## [REQUIREMENT]
No picture belongs in the copy. Repeat each line below exactly.

## [INFORMATION]
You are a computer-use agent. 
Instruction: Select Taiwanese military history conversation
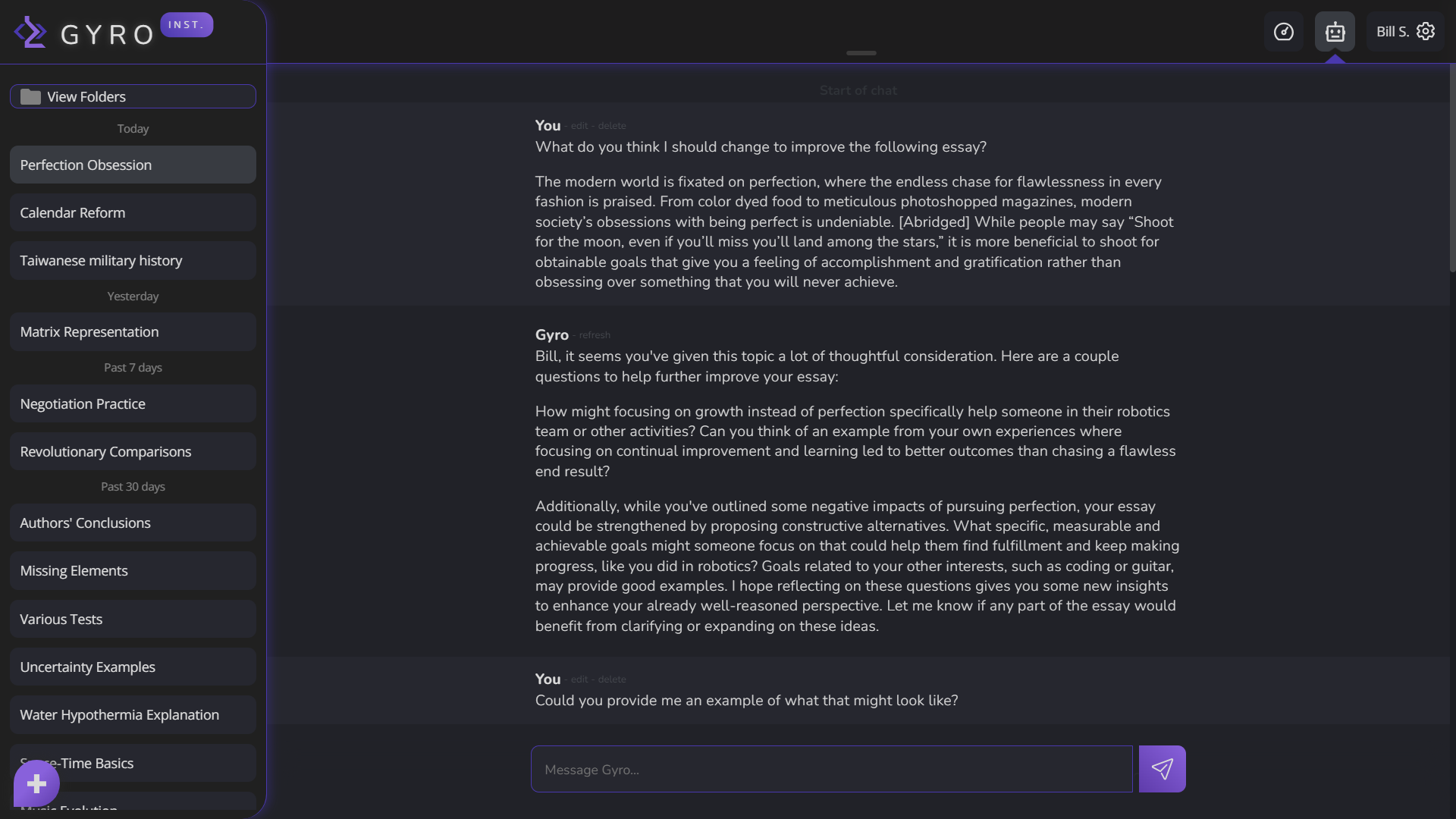click(x=133, y=260)
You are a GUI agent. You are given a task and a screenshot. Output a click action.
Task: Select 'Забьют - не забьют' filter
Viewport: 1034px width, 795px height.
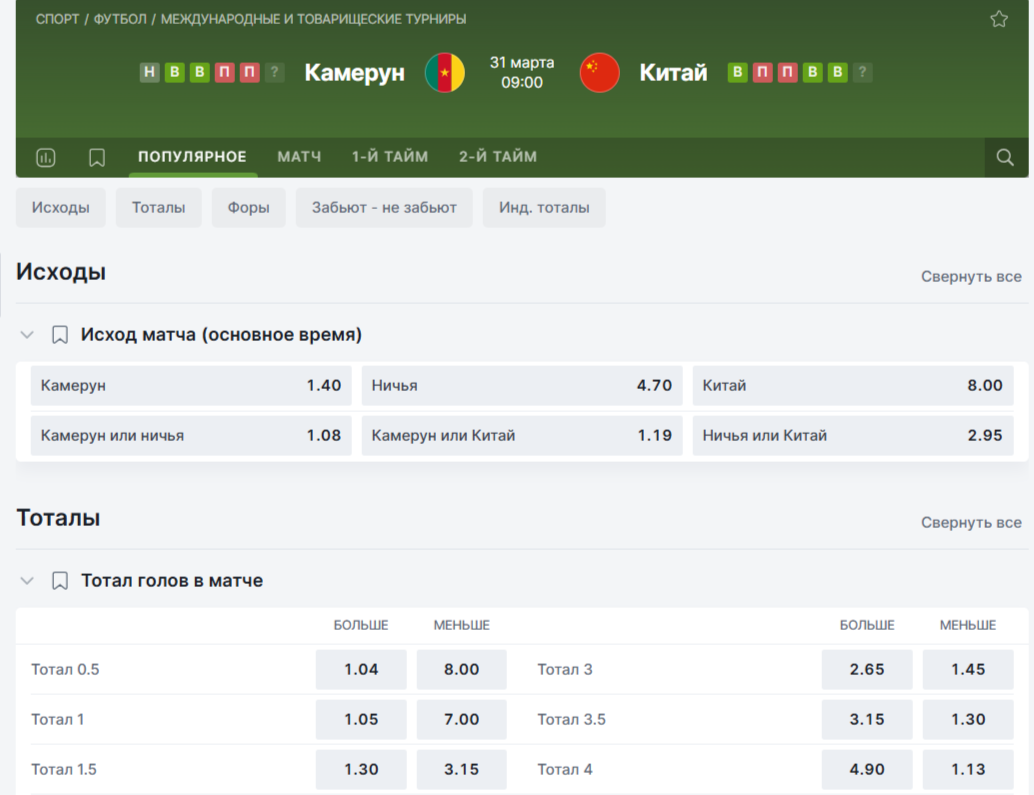[384, 208]
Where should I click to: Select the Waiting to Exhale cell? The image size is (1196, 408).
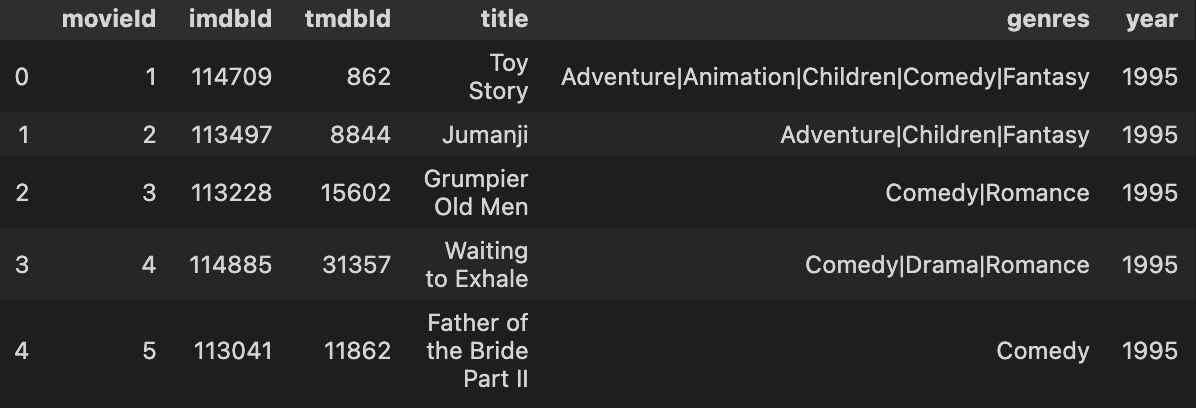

## [SOLUTION TO THE EXERCISE]
You are a computer-use agent. 
Instruction: Select Taiwanese military history conversation
click(x=133, y=260)
You are a GUI agent. You are given a task and a screenshot. Output a click action.
Task: Select 'Забьют - не забьют' filter
Viewport: 1034px width, 795px height.
[384, 208]
Where should I click to: Select the Waiting to Exhale cell? The image size is (1196, 408).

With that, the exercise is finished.